Staff Working Paper No. 764
By Nikoleta Anesti, Ana Beatriz Galvão and Silvia Miranda-Agrippino
We design a new econometric framework to nowcast macroeconomic data subject to revisions, and use it to predict UK GDP growth in real-time. To this end, we assemble a novel dataset of monthly and quarterly indicators featuring over ten years of real-time data vintages. In the Release-Augmented DFM (or RA-DFM) successive monthly estimates of GDP growth for the same quarter are treated as correlated observables in a Dynamic Factor Model (DFM) that also includes a large number of mixed-frequency predictors. The framework allows for a simple characterisation of the stochastic process for the revisions as a function of the observables, and permits a detailed assessment of the contribution of the data flow in informing (i) forecasts of quarterly GDP growth; (ii) the evolution of forecast uncertainty; and (iii) forecasts of revisions to early released GDP data.

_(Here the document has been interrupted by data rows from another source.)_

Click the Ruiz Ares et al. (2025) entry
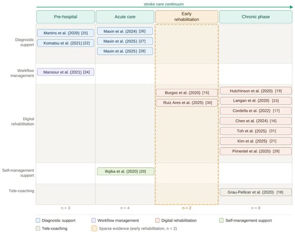 [187, 103]
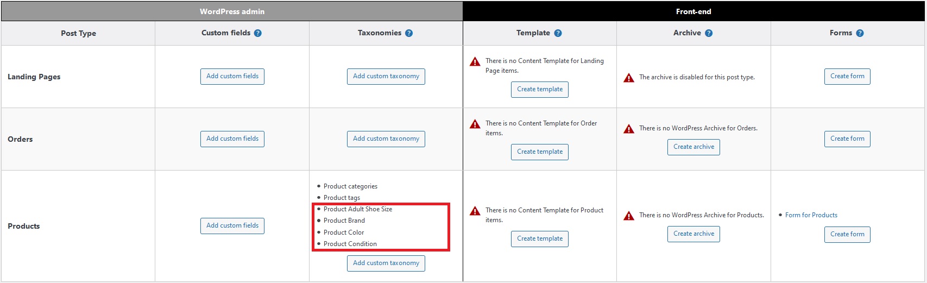Create template for Landing Pages
This screenshot has width=927, height=283.
point(540,90)
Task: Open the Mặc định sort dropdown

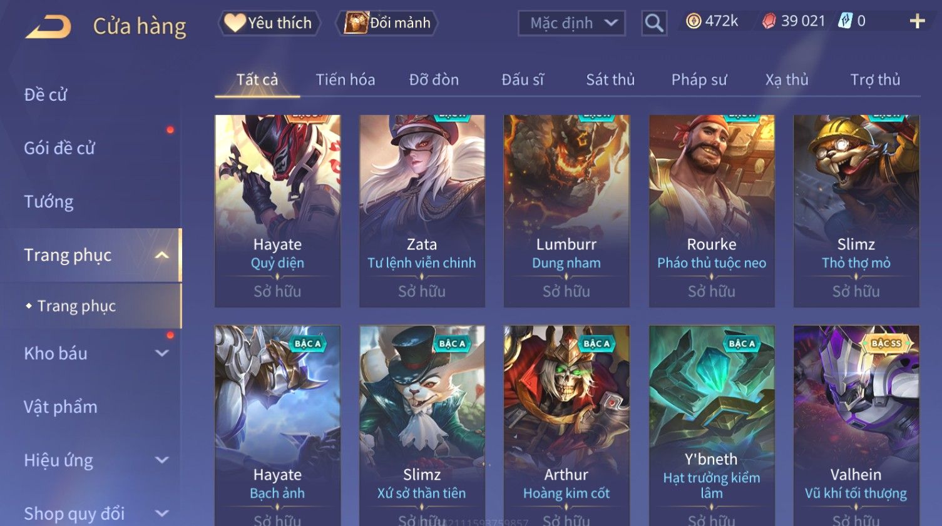Action: coord(571,23)
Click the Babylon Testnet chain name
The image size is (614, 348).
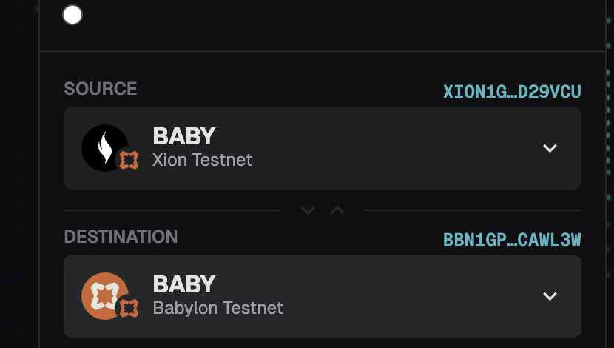(217, 308)
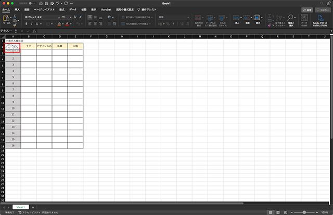
Task: Add a new sheet with plus icon
Action: point(33,207)
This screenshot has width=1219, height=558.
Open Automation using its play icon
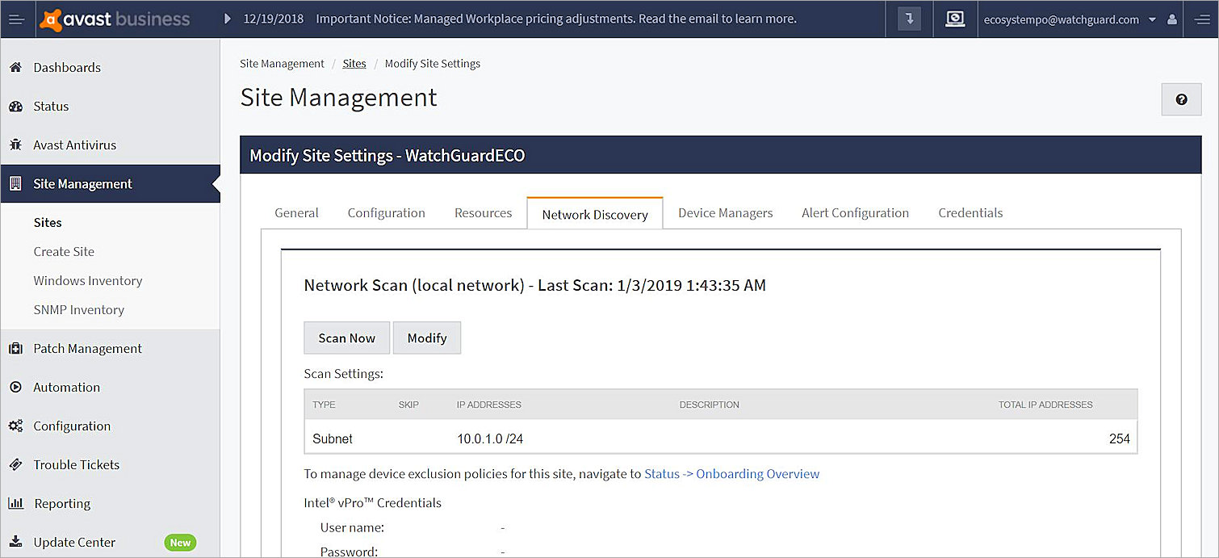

We find that the RA-DFM predictions have information about the latest GDP releases above and beyond that contained in the statistical office earlier estimates; predictive intervals are well-calibrated; and that real-time estimates of UK GDP growth are commensurate with those of professional forecasters. Data on production and labour markets, subject to large publication delays, account for most of the forecastability of the revisions.